Autodesk Research teams regularly contribute to peer-reviewed scientific journals and present at conferences around the world. Check out some recent publications from Autodesk Researchers.

DiffVL: Scaling up Soft Body Manipulation using Vision-Language Driven Differentiable Physics

Combining gradient-based trajectory optimization with differentiable physics simulation is an efficient technique for solving soft-body manipulation problems. Using a well-crafted optimization objective, the solver can quickly converge onto a valid trajectory. However, writing the appropriate objective functions requires expert knowledge, making it difficult to collect a large set of naturalistic problems from non-expert users. In this paper, the team introduces DiffVL, a method that enables non-expert users to communicate soft-body manipulation tasks a combination of vision and natural language, given in multiple stages – that can be readily leveraged by a differential physics solver.

Generative Design through Quality Diversity Data Synthesis and Language Models

Two fundamental challenges face generative models in engineering applications: the acquisition of high-performing, diverse datasets, and the adherence to precise constraints in generated designs. In this research, the team proposes a novel approach combining optimization, constraint satisfaction, and language models to tackle these challenges in architectural design. Their method uses Quality-Diversity (QD) to generate a diverse, high-performing dataset that they then fine-tune a language model to generate high-level designs. These designs are then refined into detailed, constraint-compliant layouts using the Wave Function Collapse algorithm.

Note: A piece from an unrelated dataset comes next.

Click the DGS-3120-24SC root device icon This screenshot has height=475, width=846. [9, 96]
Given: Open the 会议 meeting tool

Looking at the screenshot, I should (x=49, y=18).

HG-CAD Hierarchical Graph Learning for Material Prediction and Recommendation in Computer-Aided Design

To support intelligent computer-aided design (CAD), the team introduces a machine learning architecture, namely HG-CAD, that recommends assembly body material through joint learning of body and assembly-level features using a hierarchical graph representation. Specifically, the team formulates the material prediction and recommendation process as a node-level classification task over a novel hierarchical graph representation of CAD models, with a low-level graph capturing the body geometry, a high-level graph representing the assembly topology, and a batch-level mask randomization enabling contextual awareness. This enables the network to aggregate geometric and topological features from both the body and assembly levels, leading to competitive performance.